(04-29-2021 10:03 PM)jedclampett Wrote: (04-29-2021 05:13 PM)hammannja Wrote: Agree on both points. If an expanded play-off waters down the prestige of the Rose Bowl, which it very well may, both the Big Ten and the Pac-12 will have two competing internal agendas even among their own membership, but will almost certainly vote together when it comes to that.
Again, I grew up in the Big Ten. I know it inside and out. The idea that anything like an expanded CFP playoff is going to threaten the prestige of the Rose Bowl is even more absurd than the idea that the PAC-12 will defend the "prestige" of the Rose Bowl even if it has to sacrifice itself to do so.
The truth is that the prestige of the Rose Bowl doesn't have to be defended, and no one could possibly defend it if they tried to, either.
The Rose Bowl is like the Olympic Games. It stands head and shoulders above all these petty little disputes.
People try to pretend that the CFP Championship game is more important than the Rose Bowl, but they've got it completely backwards - - the Rose Bowl is real, and it always has been. In comparison, the CFP is phony and pathetic, and the PAC-12 schools know that.
Give me back the days when we had four major bowl games, and people argued about who the true champion. That was a lot more fun and interesting than all this ridiculous money bu$ine$$.
Perhaps by using the word "prestige," I wasn't accurately conveying my point.
Before the College Football Playoff, there was the Bowl Championship Series (BCS). Before the BCS, there was the Bowl Alliance and the Bowl Coalition. The first two formats did not include the Rose Bowl and the Rose Bowl (along with the Big Ten and Pac-12) joined when the BCS was formed. So the Big Ten and Pac-12 have a history of prioritizing the Rose Bowl game over any notion of some sort of national championship determination.
Today, the Rose Bowl is an $80 million per year contract bowl from which the Big Ten and the Pac-12 share the annual payouts. The Sugar Bowl is the only other $80 million contract bowl. When these two bowls are not semi-final bowls, these conferences get this pay-out for whatever teams they put in this bowl. If I remember correctly, the first year of the play-off contracts, the "pay-offs" for the play-off bowls were $80 million.
So, I am not suggesting that either the Big Ten or the Pac-12 is going to do anything against their interest.
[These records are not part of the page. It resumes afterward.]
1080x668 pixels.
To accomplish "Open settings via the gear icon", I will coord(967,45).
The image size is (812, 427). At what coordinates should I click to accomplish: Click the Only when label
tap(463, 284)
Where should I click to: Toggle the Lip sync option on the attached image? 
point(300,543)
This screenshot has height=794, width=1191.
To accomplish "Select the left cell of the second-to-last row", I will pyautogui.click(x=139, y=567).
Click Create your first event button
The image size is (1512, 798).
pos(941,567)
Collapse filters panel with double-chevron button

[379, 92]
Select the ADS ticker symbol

What I am suggesting is that, from a monetary standpoint, these two conferences already each get what I will euphemistically refer to as a "play-off share" even if neither conference gets a team in the actual play-off. And if they make the actual play-offs, and I don't presently remember exactly how this money works, but in essence, they would get another share. But this is a euphemistic statement because it is a contract bowl, permitting the two conferences to negotiate whatever deal they want for it.
From a monetary standpoint, when I refer to "watering down," a big part of what I am referring to is the annual pay-outs that the Big Ten and the Pac-12 get from their participation in the Rose Bowl.
By the way, I live in Minnesota and was born and raised here. However, I probably wouldn't know any of these facts if I were not a Houston alumni and therefore able to see the way these things are set up from both perspectives, that of the 800-lb gorilla conference and the upstart team and conference.